La chambre criminelle spécialisée dans les affaires de corruption financière près le tribunal de première instance de Tunis a condamné l’homme d’affaires Chafik Jarraya à un an de prison pour falsification.
Cette nouvelle peine vient s’ajouter à une longue série de condamnations prononcées dans plusieurs dossiers, dont certaines ont donné lieu à des cumuls théoriques de plusieurs dizaines d’années de prison.
Un verdict rendu par la chambre spécialisée
La juridiction compétente en matière de corruption financière a tranché. La chambre criminelle près le tribunal de première instance de Tunis a condamné Chafik Jarraya à une peine d’un an de prison pour des faits de falsification, à l’issue de l’examen d’un nouveau dossier inscrit à son rôle.
Ce jugement s’inscrit dans la continuité d’un long feuilleton judiciaire qui accompagne l’homme d’affaires depuis plusieurs années. Dans cette affaire précise, Chafik Jarraya a comparu en état de liberté. Cette situation procédurale ne signifie toutefois pas qu’il se trouve hors de prison.
L’intéressé fait en effet déjà l’objet de mandats de dépôt dans le cadre d’autres dossiers distincts, également liés à des affaires de corruption financière.
Des condamnations multiples
Au fil des procédures, plusieurs juridictions ont prononcé contre Chafik Jarraya des condamnations dans des affaires distinctes. Dans certains dossiers, l’addition arithmétique des peines prononcées a conduit à des cumuls théoriques extrêmement élevés, atteignant plusieurs dizaines d’années de prison, et même, dans certaines décisions, près d’une centaine d’années.
La peine d’un an de prison prononcée dans l’affaire de falsification vient donc s’ajouter à un passif judiciaire déjà très lourd, marqué par une multiplicité de poursuites, de jugements et de décisions parfois contradictoires selon les degrés de juridiction.
La situation pénale globale de Chafik Jarraya reste ainsi suspendue à l’issue définitive des différentes procédures en cours et aux décisions finales concernant l’application ou non de la confusion des peines.
Un lourd passif judiciaire
Chafik Jarraya a été arrêté le 24 mai 2017. Fin mai 2017, le Parquet militaire diligentait une enquête contre lui et délivrait un mandat de dépôt à son encontre. Il est accusé, entre autres, d’atteinte à la sûreté de l’Etat, de trahison et d’intelligence avec une puissance étrangère en temps de paix.

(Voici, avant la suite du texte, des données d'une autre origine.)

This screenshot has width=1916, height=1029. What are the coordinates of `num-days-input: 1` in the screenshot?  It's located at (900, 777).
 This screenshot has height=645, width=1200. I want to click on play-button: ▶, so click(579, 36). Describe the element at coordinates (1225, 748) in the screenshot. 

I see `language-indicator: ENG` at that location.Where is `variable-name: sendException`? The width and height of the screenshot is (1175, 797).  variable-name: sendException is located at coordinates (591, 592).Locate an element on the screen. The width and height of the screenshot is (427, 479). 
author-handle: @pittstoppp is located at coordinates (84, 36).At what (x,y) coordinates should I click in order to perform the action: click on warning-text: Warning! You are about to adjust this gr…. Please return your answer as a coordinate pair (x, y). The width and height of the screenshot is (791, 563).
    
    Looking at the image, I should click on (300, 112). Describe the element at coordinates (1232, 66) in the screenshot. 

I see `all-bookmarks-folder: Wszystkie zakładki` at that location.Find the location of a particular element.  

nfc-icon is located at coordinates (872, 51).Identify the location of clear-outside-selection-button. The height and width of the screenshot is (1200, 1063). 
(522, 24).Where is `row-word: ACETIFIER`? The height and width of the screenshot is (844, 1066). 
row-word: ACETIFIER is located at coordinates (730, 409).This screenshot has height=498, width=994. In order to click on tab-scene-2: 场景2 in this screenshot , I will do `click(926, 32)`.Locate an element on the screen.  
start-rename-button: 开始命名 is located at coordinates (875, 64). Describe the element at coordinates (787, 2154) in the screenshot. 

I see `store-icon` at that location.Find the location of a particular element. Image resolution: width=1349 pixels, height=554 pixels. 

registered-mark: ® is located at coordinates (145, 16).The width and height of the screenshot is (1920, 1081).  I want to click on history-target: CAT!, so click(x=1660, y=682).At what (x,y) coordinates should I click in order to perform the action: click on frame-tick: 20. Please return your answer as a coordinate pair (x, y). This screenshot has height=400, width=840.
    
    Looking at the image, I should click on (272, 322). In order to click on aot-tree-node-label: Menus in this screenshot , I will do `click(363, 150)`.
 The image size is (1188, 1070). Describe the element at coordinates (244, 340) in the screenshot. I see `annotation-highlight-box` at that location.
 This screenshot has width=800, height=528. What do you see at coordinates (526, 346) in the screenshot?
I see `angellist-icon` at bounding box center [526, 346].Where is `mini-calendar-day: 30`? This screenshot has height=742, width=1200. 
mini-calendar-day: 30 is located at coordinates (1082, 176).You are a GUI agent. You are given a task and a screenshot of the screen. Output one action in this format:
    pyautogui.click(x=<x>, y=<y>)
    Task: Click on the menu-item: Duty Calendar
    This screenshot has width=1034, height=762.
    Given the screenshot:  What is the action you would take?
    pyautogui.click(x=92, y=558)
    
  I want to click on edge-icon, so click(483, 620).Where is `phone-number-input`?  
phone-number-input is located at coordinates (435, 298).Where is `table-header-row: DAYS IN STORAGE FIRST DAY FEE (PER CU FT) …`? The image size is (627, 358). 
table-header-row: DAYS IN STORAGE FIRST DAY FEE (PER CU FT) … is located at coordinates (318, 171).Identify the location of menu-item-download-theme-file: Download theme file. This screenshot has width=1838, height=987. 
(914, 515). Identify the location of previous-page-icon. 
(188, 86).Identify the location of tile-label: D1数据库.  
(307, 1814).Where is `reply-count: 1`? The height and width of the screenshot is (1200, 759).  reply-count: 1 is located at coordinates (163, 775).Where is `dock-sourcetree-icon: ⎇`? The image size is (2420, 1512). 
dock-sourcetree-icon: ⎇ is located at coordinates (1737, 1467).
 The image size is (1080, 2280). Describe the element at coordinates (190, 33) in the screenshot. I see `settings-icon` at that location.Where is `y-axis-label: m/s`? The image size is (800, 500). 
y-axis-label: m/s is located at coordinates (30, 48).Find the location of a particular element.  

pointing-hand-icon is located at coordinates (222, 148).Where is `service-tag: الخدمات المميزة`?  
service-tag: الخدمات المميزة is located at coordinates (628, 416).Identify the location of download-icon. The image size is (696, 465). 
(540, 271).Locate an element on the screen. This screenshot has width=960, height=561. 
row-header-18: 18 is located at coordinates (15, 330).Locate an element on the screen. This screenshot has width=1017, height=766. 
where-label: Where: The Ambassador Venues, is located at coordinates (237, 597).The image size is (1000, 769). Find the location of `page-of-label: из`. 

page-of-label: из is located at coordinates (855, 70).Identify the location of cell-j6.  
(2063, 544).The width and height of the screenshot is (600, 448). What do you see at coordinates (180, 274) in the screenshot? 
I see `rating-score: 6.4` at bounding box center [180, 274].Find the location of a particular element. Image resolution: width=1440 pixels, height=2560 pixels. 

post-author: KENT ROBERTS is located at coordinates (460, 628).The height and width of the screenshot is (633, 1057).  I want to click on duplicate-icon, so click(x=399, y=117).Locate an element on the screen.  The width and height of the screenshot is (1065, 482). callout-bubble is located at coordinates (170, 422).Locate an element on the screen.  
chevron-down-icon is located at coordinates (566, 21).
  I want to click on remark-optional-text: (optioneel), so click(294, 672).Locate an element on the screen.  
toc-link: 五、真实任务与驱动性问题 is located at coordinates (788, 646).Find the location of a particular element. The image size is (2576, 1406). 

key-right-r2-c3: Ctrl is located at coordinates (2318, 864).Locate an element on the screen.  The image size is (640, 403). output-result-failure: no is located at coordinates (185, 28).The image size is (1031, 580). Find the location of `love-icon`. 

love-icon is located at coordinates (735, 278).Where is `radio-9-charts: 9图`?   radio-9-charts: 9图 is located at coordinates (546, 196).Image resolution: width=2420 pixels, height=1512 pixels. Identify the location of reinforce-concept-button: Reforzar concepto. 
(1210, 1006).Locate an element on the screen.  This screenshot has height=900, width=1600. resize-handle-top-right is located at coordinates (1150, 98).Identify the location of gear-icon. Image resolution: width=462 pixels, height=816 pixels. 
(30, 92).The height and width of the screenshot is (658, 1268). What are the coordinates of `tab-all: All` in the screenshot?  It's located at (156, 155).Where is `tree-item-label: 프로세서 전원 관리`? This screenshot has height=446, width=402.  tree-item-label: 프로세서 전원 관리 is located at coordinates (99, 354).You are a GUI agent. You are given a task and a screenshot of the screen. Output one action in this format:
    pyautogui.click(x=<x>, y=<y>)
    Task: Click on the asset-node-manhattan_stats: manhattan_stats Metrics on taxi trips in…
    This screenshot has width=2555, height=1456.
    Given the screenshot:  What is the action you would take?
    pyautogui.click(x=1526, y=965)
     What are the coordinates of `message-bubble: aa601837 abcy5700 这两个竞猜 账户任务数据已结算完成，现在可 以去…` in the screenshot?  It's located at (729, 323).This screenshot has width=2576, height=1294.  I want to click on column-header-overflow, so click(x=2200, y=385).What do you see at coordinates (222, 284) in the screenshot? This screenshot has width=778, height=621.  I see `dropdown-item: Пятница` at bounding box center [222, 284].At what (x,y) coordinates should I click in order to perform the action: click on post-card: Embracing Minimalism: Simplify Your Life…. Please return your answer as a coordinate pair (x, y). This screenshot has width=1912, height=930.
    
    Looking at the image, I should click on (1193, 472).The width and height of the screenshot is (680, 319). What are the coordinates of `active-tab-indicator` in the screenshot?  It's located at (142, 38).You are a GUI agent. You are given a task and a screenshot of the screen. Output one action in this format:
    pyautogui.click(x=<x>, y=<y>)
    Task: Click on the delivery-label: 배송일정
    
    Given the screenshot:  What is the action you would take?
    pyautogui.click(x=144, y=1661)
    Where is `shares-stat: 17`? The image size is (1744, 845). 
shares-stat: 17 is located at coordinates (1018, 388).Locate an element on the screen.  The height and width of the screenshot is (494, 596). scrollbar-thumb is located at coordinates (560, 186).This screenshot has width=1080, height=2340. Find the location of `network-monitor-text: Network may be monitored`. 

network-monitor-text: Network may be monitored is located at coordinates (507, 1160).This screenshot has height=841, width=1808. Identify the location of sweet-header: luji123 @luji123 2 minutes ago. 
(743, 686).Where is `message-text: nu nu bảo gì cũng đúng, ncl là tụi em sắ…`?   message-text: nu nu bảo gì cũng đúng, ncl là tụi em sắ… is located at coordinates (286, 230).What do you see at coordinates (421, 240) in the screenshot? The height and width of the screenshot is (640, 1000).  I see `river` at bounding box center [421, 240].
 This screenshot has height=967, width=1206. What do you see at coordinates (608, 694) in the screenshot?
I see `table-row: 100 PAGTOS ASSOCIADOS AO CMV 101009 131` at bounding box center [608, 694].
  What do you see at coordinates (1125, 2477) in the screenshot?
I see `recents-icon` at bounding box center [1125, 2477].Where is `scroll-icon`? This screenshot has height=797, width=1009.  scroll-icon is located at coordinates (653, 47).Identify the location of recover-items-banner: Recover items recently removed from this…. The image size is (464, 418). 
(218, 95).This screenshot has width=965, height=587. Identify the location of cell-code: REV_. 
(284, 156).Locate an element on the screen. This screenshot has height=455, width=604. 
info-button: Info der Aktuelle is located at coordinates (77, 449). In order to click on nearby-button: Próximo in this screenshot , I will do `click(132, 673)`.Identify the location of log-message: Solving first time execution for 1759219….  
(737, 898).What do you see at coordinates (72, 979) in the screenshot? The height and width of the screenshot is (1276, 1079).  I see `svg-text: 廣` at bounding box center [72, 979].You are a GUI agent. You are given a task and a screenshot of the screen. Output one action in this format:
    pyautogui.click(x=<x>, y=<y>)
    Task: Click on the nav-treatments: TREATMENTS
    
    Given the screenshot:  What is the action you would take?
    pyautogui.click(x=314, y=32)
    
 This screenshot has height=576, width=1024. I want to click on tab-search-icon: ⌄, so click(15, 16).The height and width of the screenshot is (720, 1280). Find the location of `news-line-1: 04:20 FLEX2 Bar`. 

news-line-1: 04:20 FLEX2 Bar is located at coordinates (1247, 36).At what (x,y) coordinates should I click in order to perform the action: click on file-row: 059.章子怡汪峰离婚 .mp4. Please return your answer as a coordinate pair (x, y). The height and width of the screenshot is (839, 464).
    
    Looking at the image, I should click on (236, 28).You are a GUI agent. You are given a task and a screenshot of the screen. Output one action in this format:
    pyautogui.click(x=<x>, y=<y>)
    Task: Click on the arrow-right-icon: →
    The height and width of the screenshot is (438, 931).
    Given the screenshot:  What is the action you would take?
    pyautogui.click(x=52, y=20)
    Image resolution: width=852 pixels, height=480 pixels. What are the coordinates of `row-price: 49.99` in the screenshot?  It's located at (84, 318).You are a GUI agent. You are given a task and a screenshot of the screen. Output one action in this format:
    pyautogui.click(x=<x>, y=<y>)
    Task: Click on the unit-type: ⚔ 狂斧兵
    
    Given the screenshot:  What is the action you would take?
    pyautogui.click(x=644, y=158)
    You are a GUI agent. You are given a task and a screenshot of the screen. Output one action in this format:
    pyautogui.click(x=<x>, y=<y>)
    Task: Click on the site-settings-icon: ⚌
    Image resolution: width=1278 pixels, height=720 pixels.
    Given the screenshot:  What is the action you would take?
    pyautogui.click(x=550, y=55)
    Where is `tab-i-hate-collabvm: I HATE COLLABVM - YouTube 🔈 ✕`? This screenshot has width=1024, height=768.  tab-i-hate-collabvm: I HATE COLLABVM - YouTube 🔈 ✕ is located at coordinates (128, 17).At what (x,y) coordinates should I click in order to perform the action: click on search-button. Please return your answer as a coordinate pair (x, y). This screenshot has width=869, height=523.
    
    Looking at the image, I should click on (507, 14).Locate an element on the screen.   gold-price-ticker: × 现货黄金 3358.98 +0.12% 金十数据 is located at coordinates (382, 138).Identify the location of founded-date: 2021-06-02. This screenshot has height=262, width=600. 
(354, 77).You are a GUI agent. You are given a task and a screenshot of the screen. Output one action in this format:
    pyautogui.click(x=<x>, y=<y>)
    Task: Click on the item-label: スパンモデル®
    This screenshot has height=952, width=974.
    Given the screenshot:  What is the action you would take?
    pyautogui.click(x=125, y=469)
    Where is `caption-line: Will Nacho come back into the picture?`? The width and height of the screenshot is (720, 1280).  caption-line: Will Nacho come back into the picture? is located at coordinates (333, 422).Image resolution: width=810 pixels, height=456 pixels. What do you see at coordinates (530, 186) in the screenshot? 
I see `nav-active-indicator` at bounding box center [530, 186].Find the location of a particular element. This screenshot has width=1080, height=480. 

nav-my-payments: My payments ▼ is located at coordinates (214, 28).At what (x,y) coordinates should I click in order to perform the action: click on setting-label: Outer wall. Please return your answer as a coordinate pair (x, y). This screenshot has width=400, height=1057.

En mai 2021, il a été notamment condamné à dix ans de prison pour falsification de contrats de vente de biens confisqués.
En décembre 2024, la sixième chambre correctionnelle bis, spécialisée dans les affaires de corruption financière au Tribunal de première instance de Tunis, a condamné l’homme d’affaires à une peine de cinq ans de prison ferme pour chacune des 19 affaires le concernant, portant le total de sa condamnation à 95 ans de réclusion.
En mai 2025, la chambre correctionnelle spécialisée dans les affaires de corruption auprès de la Cour d’appel de Tunis a toutefois décidé de regrouper les peines prononcées à son encontre, réduisant ainsi la durée totale d’emprisonnement de 101 ans à 4 ans.
En février 2025, il a encore été condamné à trois ans de prison et à une amende de deux millions de dinars dans une affaire concernant un immeuble construit aux Berges du Lac, dont la hauteur ne respecte pas les réglementations aériennes.
En juillet 2025, Chafik Jarraya a été condamné à seize ans de prison dans le cadre de quatre affaires le concernant, liées à des contrats de vente de biens confisqués.